Life is so short and precious. You never know if you'll be in a shopping mall, in a restaurant or sitting in class and feel a bullet rip through you. This morning, 32 students woke up and went to their Monday classes at Virginia Tech... they're all dead now. And the ones who were close to the situation but didn't die probably won't ever be the same again.

Let's all say a prayer now. Next time, it could just as easily be you... or me... or a loved one.

Hold on tight to the love in your life my friends... for tomorrow it may not be there anymore.

For all of this, I pray...

I also request that for the rest of today you carry your own mortality on your sleeve. Feel it. Breathe it in. Come to a place where you truly understand that anyone of those 32 people who were stripped of their lives at Virginia Tech are no different from you. Just like you and I did, they simply went about their Monday routines as usual. They didn't take any unnecessary risks and they didn't put themselves in harms way. They simply followed their Monday morning schedule... and they were slain without mercy or reason because of it. Dead. Gone. Never again to be able to say "Goodbye," "Hello" or "I love you." Nothing. Just gone.

What are the parents, siblings, family members, best friends, boyfriends/girlfriends of the victims saying to themselves now? My guess is they're thinking, "Oh God, what was the last thing I said to him/her?" "Did I let them know how much they meant to me?" "Did I push them away?" "Did I pull them close?" "What did I do?"

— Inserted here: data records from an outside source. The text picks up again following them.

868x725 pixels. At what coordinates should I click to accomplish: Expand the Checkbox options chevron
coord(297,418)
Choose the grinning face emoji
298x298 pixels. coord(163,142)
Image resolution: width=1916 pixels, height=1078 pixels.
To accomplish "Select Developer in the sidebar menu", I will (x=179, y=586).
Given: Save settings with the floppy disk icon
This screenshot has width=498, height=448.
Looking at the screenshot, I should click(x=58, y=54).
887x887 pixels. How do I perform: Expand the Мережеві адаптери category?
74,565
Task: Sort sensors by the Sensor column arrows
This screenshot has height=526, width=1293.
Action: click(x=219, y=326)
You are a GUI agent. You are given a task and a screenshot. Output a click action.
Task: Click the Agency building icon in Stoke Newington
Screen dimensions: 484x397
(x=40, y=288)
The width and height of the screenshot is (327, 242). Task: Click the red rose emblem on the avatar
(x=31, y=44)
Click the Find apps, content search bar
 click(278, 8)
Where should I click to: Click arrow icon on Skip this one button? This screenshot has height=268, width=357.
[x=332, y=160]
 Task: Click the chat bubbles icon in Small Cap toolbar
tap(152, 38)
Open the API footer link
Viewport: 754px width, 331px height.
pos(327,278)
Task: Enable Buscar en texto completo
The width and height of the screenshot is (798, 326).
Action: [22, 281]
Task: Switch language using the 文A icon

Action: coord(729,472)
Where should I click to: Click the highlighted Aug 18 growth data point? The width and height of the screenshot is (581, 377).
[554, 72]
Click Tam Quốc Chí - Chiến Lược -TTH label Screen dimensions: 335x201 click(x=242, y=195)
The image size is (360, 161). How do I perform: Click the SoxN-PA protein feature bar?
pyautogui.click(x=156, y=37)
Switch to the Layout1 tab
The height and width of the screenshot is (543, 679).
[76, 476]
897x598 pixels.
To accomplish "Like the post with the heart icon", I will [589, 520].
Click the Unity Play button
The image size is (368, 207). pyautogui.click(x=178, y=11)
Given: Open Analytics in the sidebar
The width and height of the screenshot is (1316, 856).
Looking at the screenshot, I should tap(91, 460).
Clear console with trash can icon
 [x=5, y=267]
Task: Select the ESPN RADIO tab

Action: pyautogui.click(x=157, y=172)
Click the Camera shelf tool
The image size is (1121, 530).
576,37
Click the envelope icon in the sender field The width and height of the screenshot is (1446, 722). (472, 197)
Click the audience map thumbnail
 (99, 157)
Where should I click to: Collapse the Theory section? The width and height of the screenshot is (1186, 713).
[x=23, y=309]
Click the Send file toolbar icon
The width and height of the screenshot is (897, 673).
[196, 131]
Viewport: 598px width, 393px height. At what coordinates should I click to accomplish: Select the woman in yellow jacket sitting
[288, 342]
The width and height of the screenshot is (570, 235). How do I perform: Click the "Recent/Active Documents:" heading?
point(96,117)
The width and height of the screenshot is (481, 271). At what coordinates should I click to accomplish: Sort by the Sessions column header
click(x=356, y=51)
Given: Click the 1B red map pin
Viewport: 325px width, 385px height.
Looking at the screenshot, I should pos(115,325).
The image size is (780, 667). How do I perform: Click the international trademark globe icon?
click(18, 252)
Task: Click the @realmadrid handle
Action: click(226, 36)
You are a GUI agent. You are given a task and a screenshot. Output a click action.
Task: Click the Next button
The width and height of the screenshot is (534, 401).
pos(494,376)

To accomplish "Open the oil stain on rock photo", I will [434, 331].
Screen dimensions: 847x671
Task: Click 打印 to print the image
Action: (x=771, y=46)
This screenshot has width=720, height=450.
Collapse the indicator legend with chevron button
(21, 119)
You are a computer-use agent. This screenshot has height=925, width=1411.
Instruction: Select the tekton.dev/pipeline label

They're probably thinking something like that. And now they have the rest of their lives to ponder how they could have handled that last encounter better. That's what happens when a life is stripped away so abruptly. The residual effects are everlasting. We never think about it, but death doesn't give a shit about our schedule, our plans, or our feelings. It just strikes. It doesn't bring compassion and it doesn't care about the mess. You're not ready to lose someone? You're not ready to go yet? "Screw you," Death says... or in this case it came from the gun of a 23-year-old senior from South Korea named Cho Seung-Hui. He didn't care about the love he stole from so many families and he didn't care what situations the victims were in... what dreams they had, what relationships they were in, what fences they wanted to mend. Death just marched into those two buildings on the V-Tech campus and that was that.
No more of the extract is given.